Kurs jak z najczarniejszego koszmaru. Klient zaatakował taksówkarza nożem
Sądowy finał znalazła sprawa wstrząsającego ataku na taksówkarza pod Grybowem (powiat nowosądecki). Jak przypomina "Gazeta Krakowska", do bandyckiej napaści doszło w maju zeszłego roku. Jej ofiarą padł 62-letni mężczyzna, który do samochodu wsiadł w zastępstwie swojego zięcia. Przeżył taki koszmar, że na zawsze pożegnał się z zawodem taksówkarza! Wszystko przez 20-letniego klienta, w przeszłości karanego już za wchodzenie w konflikt z prawem. Młody mężczyzna na rynku w Grybowie uczestniczył w spotkaniu towarzyskim przy alkoholu. Następnie 20-latek wsiadł do taksówki razem z dwiema znajomymi, ale one szybciej opuściły pojazd, dlatego nie mogły go powstrzymać przed popełnieniem okropnego przestępstwa. Gdy kurs się zakończył, taksówkarz wystawił klientowi rachunek, lecz 20-latek zamiast zapłacić, wyciągnął nóż i zaczął zadawać ciosy 62-latkowi. Na szczęście był pijany, dlatego pokrzywdzony zdołał się obronić i nie doszło do tragedii. Ostatecznie taksówkarz uciekł z samochodu w kierunku zabudowań. Udało mu się nawet wezwać pomoc, lecz agresywny bandzior ruszył za nim w pościg i nie odstąpił od zamiaru pozbawienia go życia. Napastnika odstraszyło dopiero szczekanie psa, dobiegające z pobliskiej posesji oraz głośne wołanie o pomoc przez 62-latka. Sprawca zbiegł, ale przybyli na miejsce zdarzenia policjanci szybko do złapali. Mundurowi znaleźli również nóż, którym posługiwał się 20-latek.
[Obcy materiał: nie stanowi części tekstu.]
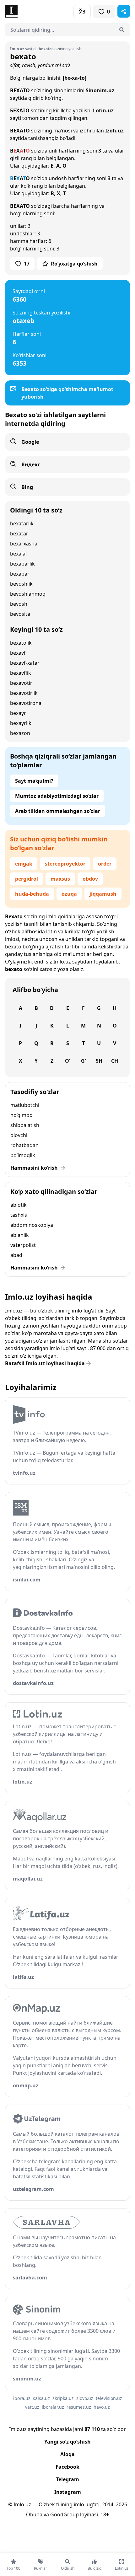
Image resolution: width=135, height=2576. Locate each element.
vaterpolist (23, 1245)
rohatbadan (24, 1145)
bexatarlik (22, 523)
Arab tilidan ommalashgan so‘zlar (57, 811)
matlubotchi (24, 1105)
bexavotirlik (24, 693)
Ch (114, 1060)
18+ (104, 2514)
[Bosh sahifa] (36, 11)
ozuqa (69, 893)
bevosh (18, 603)
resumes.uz (79, 2407)
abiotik (18, 1204)
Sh (99, 1060)
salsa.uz (41, 2398)
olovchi (18, 1135)
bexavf (18, 652)
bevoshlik (21, 583)
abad (16, 1255)
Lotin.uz (103, 110)
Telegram (67, 2479)
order (104, 863)
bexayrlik (20, 723)
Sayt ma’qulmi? (34, 780)
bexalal (18, 553)
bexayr (18, 713)
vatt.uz (32, 2407)
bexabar (20, 573)
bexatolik (21, 642)
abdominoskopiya (31, 1224)
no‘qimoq (21, 1115)
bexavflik (20, 672)
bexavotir (21, 682)
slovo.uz (84, 2398)
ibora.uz (21, 2398)
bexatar (19, 533)
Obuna (34, 2514)
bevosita (20, 613)
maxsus (60, 878)
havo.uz (102, 2407)
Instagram (67, 2491)
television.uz (109, 2398)
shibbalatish (24, 1125)
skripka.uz (63, 2398)
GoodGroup (64, 2514)
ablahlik (19, 1235)
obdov (90, 878)
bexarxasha (23, 543)
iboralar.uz (53, 2407)
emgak (23, 863)
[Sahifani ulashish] (123, 11)
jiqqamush (102, 893)
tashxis (18, 1214)
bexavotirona (25, 703)
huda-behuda (32, 893)
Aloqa (67, 2454)
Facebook (67, 2466)
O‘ (67, 1060)
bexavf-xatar (25, 662)
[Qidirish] (122, 29)
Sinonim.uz (100, 90)
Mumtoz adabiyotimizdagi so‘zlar (57, 795)
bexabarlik (22, 563)
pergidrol (26, 878)
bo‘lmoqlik (22, 1155)
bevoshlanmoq (28, 593)
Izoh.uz (114, 130)
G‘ (83, 1060)
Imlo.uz (62, 961)
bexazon (20, 733)
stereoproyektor (65, 863)
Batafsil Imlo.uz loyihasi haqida (45, 1363)
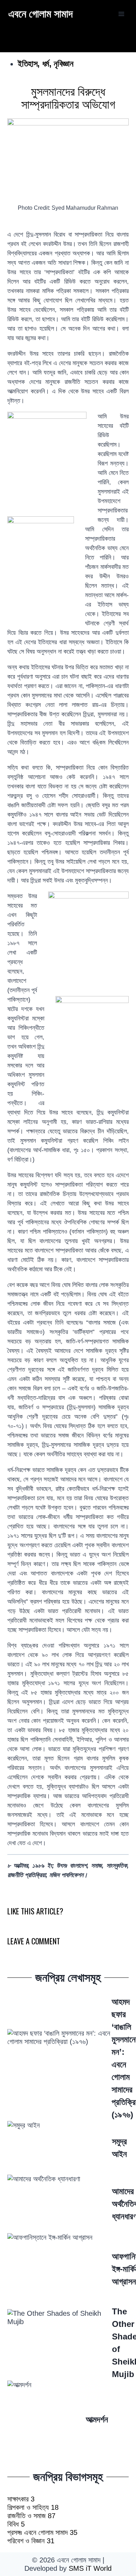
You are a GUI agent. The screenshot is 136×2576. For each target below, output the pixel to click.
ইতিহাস (27, 63)
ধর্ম (45, 63)
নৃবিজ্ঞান (63, 63)
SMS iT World (90, 2568)
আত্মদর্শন (97, 2419)
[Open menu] (121, 13)
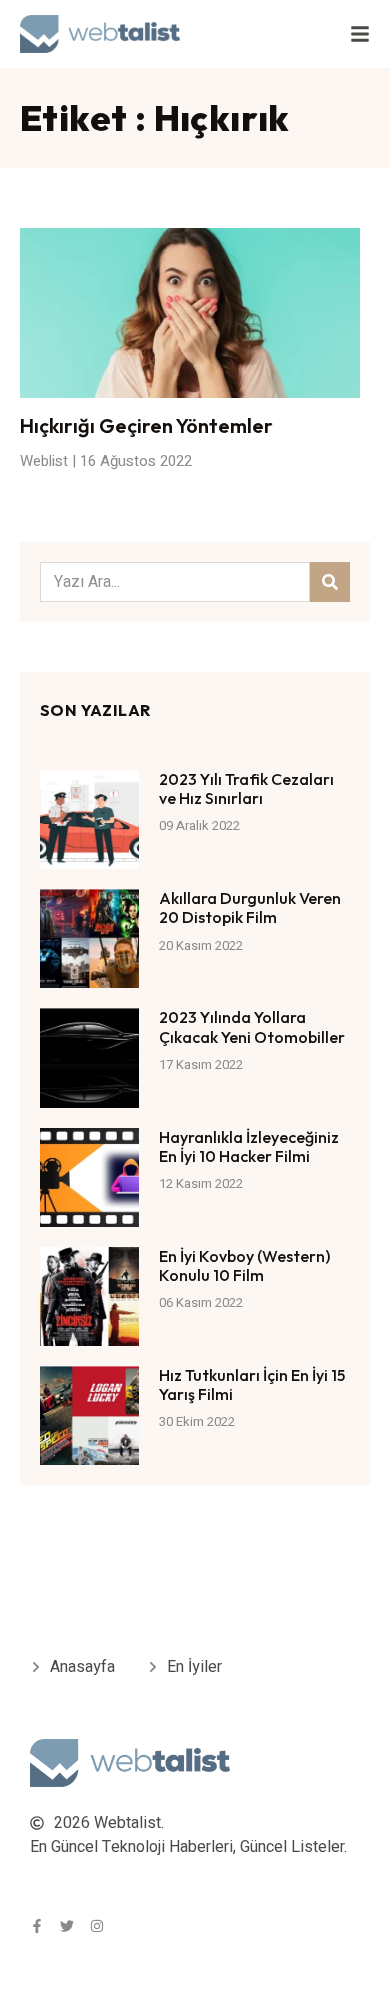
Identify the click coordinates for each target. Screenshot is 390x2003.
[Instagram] (97, 1926)
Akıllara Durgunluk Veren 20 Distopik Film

Młody bandyta prawomocnie skazany za usiłowanie zabójstwa. Apelacja odrzucona
Jak podaje "GK", Sąd Okręgowy w Nowym Sączu skazał 20-latka na karę 8 lat pozbawienia wolności za usiłowanie zabójstwa. Po wyjściu z zakładu karnego bandyta nie będzie również mógł zbliżać się do pokrzywdzonego przez 10 lat. Adwokat oskarżonego wniósł odwołanie do Sądu Apelacyjnego w Krakowie. W uzasadnieniu podnosił, że... 20-latek przeprosił swoją ofiarę, a w więzieniu ulegnie tylko dalszej demoralizacji. Obrona wnosiła o złagodzenie wyroku do 2 lat i 8 miesięcy pozbawienia wolności. Sąd Apelacyjny nie przyjął jednak argumentacji adwokata i podtrzymał wyrok pierwszej instancji, tym samym czyniąc go prawomocnym.